YOUR TASK >>
Using the entries below, output each line exactly from the first through the one that contains "Task: Open Gmail Notifier in the system tray".

RECORD SET >>
# # # # # # #

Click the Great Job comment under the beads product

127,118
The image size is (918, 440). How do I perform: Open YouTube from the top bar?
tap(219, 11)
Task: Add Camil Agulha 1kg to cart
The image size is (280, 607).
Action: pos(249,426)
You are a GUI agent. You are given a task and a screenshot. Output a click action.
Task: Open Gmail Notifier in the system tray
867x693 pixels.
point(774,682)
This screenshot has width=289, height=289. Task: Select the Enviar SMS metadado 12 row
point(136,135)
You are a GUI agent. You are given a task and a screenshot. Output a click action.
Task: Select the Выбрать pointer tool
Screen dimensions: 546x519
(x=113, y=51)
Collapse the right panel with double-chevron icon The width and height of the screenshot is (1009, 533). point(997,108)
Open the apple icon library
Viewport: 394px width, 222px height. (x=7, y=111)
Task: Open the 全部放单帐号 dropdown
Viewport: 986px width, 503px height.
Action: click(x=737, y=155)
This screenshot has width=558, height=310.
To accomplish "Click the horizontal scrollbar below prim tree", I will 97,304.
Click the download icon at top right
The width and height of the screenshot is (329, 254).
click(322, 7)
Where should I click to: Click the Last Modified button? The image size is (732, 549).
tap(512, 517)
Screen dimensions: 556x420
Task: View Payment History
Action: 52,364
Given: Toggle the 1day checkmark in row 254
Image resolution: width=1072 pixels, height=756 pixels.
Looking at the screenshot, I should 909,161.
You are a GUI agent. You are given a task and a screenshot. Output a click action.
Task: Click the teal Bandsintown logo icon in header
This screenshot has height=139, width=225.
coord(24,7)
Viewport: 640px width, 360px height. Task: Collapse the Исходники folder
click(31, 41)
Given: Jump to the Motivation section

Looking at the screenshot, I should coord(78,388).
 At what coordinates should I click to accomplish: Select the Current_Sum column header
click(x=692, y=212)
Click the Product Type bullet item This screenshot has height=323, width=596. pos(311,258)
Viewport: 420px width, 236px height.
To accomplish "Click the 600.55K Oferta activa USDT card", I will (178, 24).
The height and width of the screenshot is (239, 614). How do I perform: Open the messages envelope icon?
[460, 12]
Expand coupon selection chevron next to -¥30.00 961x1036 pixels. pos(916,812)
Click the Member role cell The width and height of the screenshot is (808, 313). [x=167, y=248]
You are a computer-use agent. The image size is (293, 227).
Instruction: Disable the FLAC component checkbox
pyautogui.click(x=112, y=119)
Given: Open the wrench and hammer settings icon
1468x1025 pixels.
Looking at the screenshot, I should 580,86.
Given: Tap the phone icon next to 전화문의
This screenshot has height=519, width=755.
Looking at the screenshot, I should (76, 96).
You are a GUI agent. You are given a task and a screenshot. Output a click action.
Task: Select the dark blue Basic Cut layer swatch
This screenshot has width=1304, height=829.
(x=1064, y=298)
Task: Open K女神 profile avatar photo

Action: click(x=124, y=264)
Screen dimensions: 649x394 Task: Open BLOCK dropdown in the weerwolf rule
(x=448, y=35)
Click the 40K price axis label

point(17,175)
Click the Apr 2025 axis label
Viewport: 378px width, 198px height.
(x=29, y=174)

# # # # # # #

WRITTEN SOLUTION >>
Click the Great Job comment under the beads product

127,118
The image size is (918, 440). How do I perform: Open YouTube from the top bar?
tap(219, 11)
Task: Add Camil Agulha 1kg to cart
The image size is (280, 607).
Action: pos(249,426)
You are a GUI agent. You are given a task and a screenshot. Output a click action.
Task: Open Gmail Notifier in the system tray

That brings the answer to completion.